First
of all, compared to most democratic countries, there is a wider choice of
candidates in the Cuban electoral system, since there is no pre-selection
process based on the ability to raise large sums of money for a nomination or
election campaign. Trying to account for the low voter turnout in US election,
for example, UPI recently reported (see "Accounting for the Low
Voter Turnout," November 6, 2002):
Americans
are turned off on campaign politics. Regardless of how they might feel about
the direction of the nation or their personal lives, they are disenchanted
with elections. Large majorities believe that money has more influence on the
outcome of elections than voters do, that candidates spend more time fighting
amongst each other than talking about the issues, and that campaigns are more
like theater than like serious efforts to address the nation's problems.
With the low voter turnout, even in the quasi-two-party US system, governments are routinely elected without the support of the majority. In most cases, the only real prerequisite seems to be not the support of the people, but the support of sufficient numbers of wealthy backers. (This is also the case in Canada--especially at the federal level.)
In Cuba, every citizen, regardless of their economic circumstances, has the equal right and opportunity to win public office. Candidates are nominated not by any political party or elite political action committees, but by the people themselves in open public meetings in each neighbourhood, or by their democratically elected representatives who themselves were nominated in this way. And it costs nothing to win public office, even at the highest level.
Secondly, without accountability between elections, there often seems to be no real choice at all in many so-called democracies. Consider, for example, the issue of national health care in the US. As a first-term presidential candidate, Bill Clinton promised a national health care program. On his winning the presidency, however, private insurance and medical companies launched a massive propaganda and lobbying campaign that quickly snuffed out any such possibility. On such an important issue, was there any real choice for the American people? To this day, they still do not have a national health care program!
In Canada, we see a similar lack of accountability on important issues. Liberal prime minister, Jean Chretien, campaigned for his first term in office on a progressive platform based on opposition to many terms of the North American Free Trade Agreement (NAFTA) and in favour of enhanced spending on health, education and other social programs. Once in office, however, his government immediately proceeded to enact NAFTA with no significant changes at all, and to slash spending in all areas including health care and education – exactly the program of the conservative opposition. Even today, several years later, opinion polls consistently show that Canadians' spending priorities remain health care and education. The number one spending priority of this and various provincial governments, however, is tax cuts for corporations and the well-to-do. Any increases in health and education spending are, at best, token amounts insufficient to meet current needs. On such important issues, is there any real choice for the Canadian people?
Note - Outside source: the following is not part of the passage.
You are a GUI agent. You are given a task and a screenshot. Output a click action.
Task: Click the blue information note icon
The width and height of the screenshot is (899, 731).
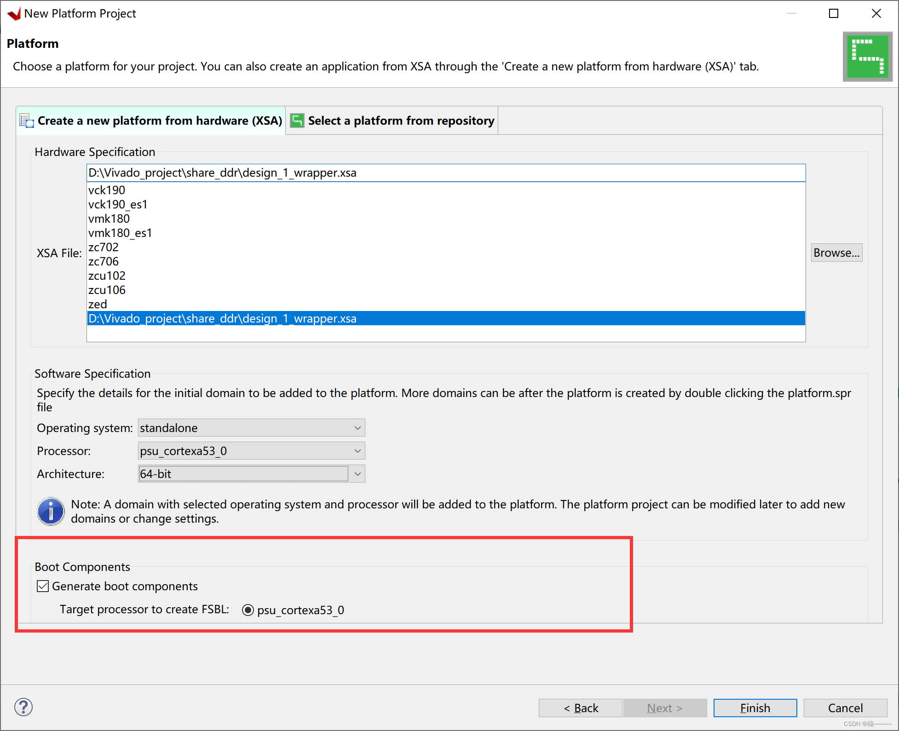[51, 511]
Both health and education remain in a perpetual state of near crisis in Canada.
Part of the problem in the US and Canada is that those who actually control the economy (the trans-national corporations) are not accountable to the people there. They are accountable only to their wealthy shareholders and owners. In a democratic socialist system such as Cuba's, the elected government controls economy and is fully accountable to the people. The top priorities of the Cuban people--health and education--are, quite naturally, the top priorities of their government, even during the time of severe economic collapse of the early 1990's. (In the US and Canada, in order to minimize the impact on the elite, health and education are often among the first things to be cut in a crisis.)
In Cuba, with ongoing accountability of elected delegates, it seems there is a real choice and the people have a real say in government policies on an ongoing basis. Delegates to the Provincial and National Assemblies are accountable to the Municipal Assembly who nominated them. (About half the Provincial and National Assemblies are also delegates to their respective Municipal Assemblies.) Delegates to the Municipal Assemblies, in turn, meet regularly with their constituents to account for themselves at public meetings in each neighbourhood. At all levels, delegates are subject to recall at any time during their term in office. (From time to time, delegates are indeed recalled and by-elections subsequently held.)
In
summary, the choices available to the Cuban voter are at least as great, if
not greater, than those in the supposedly democratic US and Canada. Having
multiple political parties is certainly no guarantee of a real choice or a say
in important matters that affect the lives of the people.